Listed entries section start

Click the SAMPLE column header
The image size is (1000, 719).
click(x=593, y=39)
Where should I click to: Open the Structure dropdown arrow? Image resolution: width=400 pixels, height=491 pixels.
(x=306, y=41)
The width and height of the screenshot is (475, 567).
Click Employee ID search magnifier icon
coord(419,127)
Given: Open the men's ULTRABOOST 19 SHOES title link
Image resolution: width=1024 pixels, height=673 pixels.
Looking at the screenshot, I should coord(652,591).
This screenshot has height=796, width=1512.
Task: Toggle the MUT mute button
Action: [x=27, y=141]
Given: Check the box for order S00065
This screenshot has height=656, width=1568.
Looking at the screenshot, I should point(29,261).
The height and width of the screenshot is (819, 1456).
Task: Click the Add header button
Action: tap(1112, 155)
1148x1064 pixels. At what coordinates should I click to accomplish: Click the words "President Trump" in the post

Listed entries section end

From the line containing "The image size is (1000, 719)." down to the last line of the data, transcribe every line exactly; nothing else should appear.

▶ [Your solution]:
The image size is (1000, 719).
click(x=593, y=39)
Where should I click to: Open the Structure dropdown arrow? Image resolution: width=400 pixels, height=491 pixels.
(x=306, y=41)
The width and height of the screenshot is (475, 567).
Click Employee ID search magnifier icon
coord(419,127)
Given: Open the men's ULTRABOOST 19 SHOES title link
Image resolution: width=1024 pixels, height=673 pixels.
Looking at the screenshot, I should coord(652,591).
This screenshot has height=796, width=1512.
Task: Toggle the MUT mute button
Action: [x=27, y=141]
Given: Check the box for order S00065
This screenshot has height=656, width=1568.
Looking at the screenshot, I should point(29,261).
The height and width of the screenshot is (819, 1456).
Task: Click the Add header button
Action: tap(1112, 155)
1148x1064 pixels. At what coordinates should I click to accomplish: Click the words "President Trump" in the post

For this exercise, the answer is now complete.